**Action item**. Please take the records that follow and repeat exactly the lines starting with the line with "Poster Download (Intl.) (57, 2465)" and going on through the line with "Warranty Registration (497, 2416)".

**Supplied material**.

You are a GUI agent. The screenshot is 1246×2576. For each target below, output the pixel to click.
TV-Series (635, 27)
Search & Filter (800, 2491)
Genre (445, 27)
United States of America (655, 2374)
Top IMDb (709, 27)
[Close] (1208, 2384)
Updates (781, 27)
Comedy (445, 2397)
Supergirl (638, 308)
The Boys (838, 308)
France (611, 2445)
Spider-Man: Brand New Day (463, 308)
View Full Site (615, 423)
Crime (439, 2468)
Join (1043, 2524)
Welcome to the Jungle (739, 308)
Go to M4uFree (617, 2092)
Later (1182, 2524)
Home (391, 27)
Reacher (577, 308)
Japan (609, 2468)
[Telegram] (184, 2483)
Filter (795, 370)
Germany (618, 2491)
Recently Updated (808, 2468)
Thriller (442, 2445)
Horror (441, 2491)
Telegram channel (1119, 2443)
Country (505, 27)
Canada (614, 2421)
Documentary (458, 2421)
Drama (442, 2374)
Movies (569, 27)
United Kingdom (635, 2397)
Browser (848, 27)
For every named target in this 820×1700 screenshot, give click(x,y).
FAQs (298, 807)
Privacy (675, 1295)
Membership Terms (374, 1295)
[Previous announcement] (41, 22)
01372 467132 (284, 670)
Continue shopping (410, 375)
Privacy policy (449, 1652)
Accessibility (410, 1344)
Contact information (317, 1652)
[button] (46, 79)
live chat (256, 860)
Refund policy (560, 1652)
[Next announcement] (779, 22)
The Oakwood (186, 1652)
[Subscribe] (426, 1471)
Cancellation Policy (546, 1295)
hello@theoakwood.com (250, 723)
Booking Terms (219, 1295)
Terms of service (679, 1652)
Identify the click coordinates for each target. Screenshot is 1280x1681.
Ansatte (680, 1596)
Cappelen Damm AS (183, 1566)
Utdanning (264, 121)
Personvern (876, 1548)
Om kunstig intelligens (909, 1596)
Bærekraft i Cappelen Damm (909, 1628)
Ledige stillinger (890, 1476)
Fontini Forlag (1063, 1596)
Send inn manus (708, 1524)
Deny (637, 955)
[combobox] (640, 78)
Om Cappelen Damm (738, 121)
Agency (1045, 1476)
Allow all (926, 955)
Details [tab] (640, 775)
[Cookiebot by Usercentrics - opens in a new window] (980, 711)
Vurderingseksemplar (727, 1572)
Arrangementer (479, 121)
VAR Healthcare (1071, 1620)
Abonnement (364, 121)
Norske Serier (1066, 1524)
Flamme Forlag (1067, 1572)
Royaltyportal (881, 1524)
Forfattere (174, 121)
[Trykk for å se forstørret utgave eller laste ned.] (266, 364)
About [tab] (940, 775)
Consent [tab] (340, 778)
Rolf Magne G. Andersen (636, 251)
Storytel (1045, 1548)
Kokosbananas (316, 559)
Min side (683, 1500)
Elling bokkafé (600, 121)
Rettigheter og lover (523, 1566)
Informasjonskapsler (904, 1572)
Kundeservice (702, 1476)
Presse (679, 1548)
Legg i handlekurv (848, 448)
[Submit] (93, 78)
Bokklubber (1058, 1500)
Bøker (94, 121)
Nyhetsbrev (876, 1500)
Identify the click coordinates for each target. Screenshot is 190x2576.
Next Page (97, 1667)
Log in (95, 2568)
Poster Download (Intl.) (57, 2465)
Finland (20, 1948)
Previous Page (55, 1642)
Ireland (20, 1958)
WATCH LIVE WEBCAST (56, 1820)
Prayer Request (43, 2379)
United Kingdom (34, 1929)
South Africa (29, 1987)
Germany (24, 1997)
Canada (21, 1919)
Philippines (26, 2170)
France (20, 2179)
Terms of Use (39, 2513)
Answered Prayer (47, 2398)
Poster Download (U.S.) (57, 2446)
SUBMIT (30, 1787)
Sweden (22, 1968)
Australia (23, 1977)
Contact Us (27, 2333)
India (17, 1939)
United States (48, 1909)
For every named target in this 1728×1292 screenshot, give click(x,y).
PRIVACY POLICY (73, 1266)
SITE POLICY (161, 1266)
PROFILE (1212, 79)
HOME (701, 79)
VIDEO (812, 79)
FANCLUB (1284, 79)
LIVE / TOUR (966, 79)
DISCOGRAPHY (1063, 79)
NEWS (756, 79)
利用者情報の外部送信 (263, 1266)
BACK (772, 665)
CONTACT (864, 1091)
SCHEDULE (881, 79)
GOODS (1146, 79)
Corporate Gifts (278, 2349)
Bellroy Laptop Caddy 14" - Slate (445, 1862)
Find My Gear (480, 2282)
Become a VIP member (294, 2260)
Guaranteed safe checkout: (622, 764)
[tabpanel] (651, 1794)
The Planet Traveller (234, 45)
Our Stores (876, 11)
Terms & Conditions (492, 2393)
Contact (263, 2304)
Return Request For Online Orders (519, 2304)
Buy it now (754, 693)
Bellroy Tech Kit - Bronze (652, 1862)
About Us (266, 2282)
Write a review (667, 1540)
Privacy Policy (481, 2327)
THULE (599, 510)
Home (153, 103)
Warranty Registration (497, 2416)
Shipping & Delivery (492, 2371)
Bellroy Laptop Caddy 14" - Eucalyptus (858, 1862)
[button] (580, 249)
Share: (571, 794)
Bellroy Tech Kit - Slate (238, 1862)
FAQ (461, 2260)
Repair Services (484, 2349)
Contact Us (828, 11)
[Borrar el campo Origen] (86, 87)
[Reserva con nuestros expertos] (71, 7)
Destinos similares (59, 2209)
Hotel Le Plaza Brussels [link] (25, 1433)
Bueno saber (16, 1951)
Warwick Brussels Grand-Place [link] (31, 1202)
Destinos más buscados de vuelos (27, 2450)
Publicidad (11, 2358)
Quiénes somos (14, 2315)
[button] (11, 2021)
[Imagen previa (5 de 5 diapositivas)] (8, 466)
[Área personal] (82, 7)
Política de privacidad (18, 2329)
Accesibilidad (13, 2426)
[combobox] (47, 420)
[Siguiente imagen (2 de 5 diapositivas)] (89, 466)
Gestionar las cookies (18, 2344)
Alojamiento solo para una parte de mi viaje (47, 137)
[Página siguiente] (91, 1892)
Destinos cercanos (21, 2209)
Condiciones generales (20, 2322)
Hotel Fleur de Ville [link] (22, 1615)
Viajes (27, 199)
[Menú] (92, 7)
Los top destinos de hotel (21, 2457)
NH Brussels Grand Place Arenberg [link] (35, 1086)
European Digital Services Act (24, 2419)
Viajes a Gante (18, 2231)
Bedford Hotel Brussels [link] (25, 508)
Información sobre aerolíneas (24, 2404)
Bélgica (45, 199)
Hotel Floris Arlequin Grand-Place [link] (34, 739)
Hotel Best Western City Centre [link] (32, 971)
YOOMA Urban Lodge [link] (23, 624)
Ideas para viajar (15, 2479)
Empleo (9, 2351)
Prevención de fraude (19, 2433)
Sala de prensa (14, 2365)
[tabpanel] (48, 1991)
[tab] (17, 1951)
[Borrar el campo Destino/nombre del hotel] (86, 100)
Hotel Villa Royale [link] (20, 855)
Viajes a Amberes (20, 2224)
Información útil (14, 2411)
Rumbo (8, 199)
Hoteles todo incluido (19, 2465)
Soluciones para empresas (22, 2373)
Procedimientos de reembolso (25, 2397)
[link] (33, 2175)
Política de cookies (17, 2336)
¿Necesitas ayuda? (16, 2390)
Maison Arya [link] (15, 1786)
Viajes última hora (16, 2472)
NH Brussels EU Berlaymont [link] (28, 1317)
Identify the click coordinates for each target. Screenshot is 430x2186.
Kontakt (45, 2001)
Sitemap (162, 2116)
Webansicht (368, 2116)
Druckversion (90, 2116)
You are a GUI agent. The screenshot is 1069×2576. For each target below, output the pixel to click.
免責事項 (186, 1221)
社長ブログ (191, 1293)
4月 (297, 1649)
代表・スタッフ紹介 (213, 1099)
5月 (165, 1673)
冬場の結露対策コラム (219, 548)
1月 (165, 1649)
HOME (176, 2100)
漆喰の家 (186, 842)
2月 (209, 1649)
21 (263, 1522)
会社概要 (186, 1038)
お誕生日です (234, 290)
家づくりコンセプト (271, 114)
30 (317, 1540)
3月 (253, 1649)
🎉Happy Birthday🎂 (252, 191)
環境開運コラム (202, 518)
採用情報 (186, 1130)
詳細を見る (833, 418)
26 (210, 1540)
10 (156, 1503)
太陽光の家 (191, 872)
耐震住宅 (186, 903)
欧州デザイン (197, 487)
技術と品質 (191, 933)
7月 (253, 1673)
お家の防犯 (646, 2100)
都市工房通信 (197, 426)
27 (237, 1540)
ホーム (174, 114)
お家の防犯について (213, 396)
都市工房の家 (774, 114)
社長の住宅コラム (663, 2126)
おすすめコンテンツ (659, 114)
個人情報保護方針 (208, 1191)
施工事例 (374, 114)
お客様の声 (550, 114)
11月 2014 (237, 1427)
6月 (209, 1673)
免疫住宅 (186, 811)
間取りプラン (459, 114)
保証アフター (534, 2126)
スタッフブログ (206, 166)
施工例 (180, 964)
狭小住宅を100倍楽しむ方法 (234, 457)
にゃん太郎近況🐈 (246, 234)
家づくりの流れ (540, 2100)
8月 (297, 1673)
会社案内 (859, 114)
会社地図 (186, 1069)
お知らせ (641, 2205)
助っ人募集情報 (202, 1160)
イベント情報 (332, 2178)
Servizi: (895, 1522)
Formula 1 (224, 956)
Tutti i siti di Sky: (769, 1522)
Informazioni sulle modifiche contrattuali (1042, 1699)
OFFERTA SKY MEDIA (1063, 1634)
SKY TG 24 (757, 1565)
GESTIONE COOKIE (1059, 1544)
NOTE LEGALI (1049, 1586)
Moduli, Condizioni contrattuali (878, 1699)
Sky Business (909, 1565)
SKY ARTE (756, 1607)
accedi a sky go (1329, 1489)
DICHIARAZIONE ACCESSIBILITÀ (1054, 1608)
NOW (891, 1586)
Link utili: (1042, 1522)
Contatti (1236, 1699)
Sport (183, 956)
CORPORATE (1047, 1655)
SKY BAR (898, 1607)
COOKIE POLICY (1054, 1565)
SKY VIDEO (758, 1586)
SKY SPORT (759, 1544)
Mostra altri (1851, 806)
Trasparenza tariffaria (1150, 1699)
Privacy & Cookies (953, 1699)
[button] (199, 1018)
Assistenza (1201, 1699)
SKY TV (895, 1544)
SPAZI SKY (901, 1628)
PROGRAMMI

**Answer to this problem**.
Poster Download (Intl.) (57, 2465)
Finland (20, 1948)
Previous Page (55, 1642)
Ireland (20, 1958)
WATCH LIVE WEBCAST (56, 1820)
Prayer Request (43, 2379)
United Kingdom (34, 1929)
South Africa (29, 1987)
Germany (24, 1997)
Canada (21, 1919)
Philippines (26, 2170)
France (20, 2179)
Terms of Use (39, 2513)
Answered Prayer (47, 2398)
Poster Download (U.S.) (57, 2446)
SUBMIT (30, 1787)
Sweden (22, 1968)
Australia (23, 1977)
Contact Us (27, 2333)
India (17, 1939)
United States (48, 1909)
For every named target in this 1728×1292 screenshot, give click(x,y).
PRIVACY POLICY (73, 1266)
SITE POLICY (161, 1266)
PROFILE (1212, 79)
HOME (701, 79)
VIDEO (812, 79)
FANCLUB (1284, 79)
LIVE / TOUR (966, 79)
DISCOGRAPHY (1063, 79)
NEWS (756, 79)
利用者情報の外部送信 (263, 1266)
BACK (772, 665)
CONTACT (864, 1091)
SCHEDULE (881, 79)
GOODS (1146, 79)
Corporate Gifts (278, 2349)
Bellroy Laptop Caddy 14" - Slate (445, 1862)
Find My Gear (480, 2282)
Become a VIP member (294, 2260)
Guaranteed safe checkout: (622, 764)
[tabpanel] (651, 1794)
The Planet Traveller (234, 45)
Our Stores (876, 11)
Terms & Conditions (492, 2393)
Contact (263, 2304)
Return Request For Online Orders (519, 2304)
Buy it now (754, 693)
Bellroy Tech Kit - Bronze (652, 1862)
About Us (266, 2282)
Write a review (667, 1540)
Privacy Policy (481, 2327)
THULE (599, 510)
Home (153, 103)
Warranty Registration (497, 2416)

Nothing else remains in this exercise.